Intervention-Aware Multiscale Representation Learning from Imaging Phenomics and Perturbation Transcriptomics

arXiv cs.CV / 4/28/2026

📰 NewsIdeas & Deep AnalysisModels & Research

Key Points

  • The paper proposes an intervention-aware multiscale representation learning method that uses perturbational transcriptomics to guide microscopy-based phenotypic profiling for drug discovery.
  • It introduces a transcriptome-conditioned teacher that conditions on gene expression plus intervention metadata, producing soft distributions over a chemistry-aware codebook to capture drug similarity.
  • A fine-tuned single-cell foundation model is used to encode cell-type context and disentangle dose effects, addressing weaknesses of prior multimodal approaches that rely on simple identity matching.
  • An image-only student model distills the teacher’s mechanistic knowledge so it can run independently at test time, improving generalization to unseen interventions.
  • Experiments on Cell Painting and RxRx with L1000 show significant gains in one-shot transfer to unseen interventions and drug-target gene discovery over self-supervised and alignment baselines, alongside theoretical risk-bound guarantees.

Abstract

Microscopy-based phenotypic profiling is scalable for drug discovery but lacks the mechanistic depth of transcriptomics, which remains costly and scarce.

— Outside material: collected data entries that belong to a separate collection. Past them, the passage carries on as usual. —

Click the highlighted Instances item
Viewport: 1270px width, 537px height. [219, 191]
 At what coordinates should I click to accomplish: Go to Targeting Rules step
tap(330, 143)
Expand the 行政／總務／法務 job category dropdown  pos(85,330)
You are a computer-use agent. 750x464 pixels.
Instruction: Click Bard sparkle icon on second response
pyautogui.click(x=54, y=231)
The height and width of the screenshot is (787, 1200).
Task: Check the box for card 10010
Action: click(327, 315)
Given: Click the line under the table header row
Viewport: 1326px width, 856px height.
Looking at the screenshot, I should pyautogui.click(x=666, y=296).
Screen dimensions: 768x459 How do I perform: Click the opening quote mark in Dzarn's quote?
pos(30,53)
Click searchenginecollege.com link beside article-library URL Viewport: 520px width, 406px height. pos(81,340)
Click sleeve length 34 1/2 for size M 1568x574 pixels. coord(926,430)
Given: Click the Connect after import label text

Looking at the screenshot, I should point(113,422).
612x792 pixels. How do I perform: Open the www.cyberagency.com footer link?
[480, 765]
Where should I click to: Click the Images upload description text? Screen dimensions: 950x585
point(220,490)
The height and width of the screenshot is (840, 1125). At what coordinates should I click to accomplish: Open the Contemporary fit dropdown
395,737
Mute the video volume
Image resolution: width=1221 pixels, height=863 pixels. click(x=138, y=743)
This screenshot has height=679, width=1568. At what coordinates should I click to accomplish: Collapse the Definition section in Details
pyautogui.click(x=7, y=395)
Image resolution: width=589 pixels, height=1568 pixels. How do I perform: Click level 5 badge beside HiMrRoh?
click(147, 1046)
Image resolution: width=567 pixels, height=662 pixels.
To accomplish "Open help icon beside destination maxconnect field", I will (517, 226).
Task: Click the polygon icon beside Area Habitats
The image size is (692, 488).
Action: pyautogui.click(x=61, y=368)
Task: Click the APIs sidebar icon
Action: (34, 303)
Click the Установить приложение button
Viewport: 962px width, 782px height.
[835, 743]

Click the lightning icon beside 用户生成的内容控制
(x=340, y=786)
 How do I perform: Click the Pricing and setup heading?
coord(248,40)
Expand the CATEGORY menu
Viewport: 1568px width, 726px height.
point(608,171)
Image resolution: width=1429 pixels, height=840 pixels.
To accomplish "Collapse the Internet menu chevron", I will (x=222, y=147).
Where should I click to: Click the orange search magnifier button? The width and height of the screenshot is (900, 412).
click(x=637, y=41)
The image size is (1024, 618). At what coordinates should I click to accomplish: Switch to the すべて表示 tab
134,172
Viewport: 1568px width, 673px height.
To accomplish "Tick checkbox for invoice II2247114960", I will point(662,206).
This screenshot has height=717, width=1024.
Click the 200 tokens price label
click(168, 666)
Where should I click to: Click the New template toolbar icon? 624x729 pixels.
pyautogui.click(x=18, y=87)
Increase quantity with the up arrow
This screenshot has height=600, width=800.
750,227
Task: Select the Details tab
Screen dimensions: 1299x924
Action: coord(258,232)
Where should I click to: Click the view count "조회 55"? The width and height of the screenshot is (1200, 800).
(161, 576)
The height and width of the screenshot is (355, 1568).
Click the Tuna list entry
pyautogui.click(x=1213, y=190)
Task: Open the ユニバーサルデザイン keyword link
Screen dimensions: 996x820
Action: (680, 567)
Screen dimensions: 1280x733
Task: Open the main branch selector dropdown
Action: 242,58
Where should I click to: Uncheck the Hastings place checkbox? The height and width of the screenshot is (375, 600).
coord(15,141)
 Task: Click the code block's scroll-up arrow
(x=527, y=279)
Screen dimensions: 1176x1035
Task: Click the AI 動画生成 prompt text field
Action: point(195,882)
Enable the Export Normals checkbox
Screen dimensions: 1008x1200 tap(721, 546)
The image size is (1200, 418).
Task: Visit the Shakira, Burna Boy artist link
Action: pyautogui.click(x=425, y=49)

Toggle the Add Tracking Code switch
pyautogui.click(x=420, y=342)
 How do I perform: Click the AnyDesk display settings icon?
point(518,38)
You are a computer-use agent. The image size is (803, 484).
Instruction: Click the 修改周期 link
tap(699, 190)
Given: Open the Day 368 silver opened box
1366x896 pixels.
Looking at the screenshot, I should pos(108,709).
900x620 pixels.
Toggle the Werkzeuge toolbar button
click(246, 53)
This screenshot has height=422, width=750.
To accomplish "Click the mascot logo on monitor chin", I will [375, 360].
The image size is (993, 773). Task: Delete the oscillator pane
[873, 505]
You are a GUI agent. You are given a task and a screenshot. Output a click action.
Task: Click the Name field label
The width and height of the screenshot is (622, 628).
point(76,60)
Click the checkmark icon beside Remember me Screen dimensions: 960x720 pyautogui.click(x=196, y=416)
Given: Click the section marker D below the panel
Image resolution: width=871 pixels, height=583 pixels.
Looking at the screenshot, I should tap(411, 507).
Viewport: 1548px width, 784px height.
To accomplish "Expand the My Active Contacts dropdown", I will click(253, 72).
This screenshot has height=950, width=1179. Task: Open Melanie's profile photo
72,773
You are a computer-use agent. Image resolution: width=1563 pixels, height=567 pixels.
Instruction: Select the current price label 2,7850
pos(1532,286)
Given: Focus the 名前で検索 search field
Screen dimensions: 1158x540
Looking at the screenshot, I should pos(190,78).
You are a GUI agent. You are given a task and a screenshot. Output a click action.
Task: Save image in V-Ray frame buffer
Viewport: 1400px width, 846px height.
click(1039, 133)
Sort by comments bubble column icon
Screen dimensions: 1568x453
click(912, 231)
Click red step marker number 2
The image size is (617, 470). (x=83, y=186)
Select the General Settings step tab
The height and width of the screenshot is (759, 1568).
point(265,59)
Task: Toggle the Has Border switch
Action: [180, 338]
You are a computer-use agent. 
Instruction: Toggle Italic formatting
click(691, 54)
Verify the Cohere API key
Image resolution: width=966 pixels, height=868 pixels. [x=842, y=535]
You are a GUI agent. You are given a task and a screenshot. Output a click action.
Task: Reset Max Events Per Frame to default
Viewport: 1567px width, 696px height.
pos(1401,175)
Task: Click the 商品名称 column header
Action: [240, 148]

Existing multimodal approaches either use images to support other modalities or naively align representations by sample identity, ignoring cell-type and dose variations in weakly paired data-limiting generalization to unseen interventions. In this paper, we introduce an intervention-aware distillation framework that leverages perturbational transcriptomics to guide image representation learning. A transcriptome-conditioned teacher integrates gene expression and intervention metadata to produce soft distributions over a chemistry-aware codebook organized by drug similarity. The teacher employs a fine-tuned single-cell foundation model to encode cell-type context and disentangle dose effects. An image-only student learns to predict these distributions from microscopy alone, distilling mechanistic knowledge while operating independently at test time. This design emphasizes intervention semantics rather than identity alignment and explicitly handles dose and cell-type mismatches. We provide theoretical guarantees showing that transcriptomic guidance tightens the risk bound for image-based prediction. On Cell Painting and RxRx datasets paired with L1000, our method significantly improves one-shot transfer to unseen interventions and drug-target gene discovery compared to self-supervised and alignment baselines.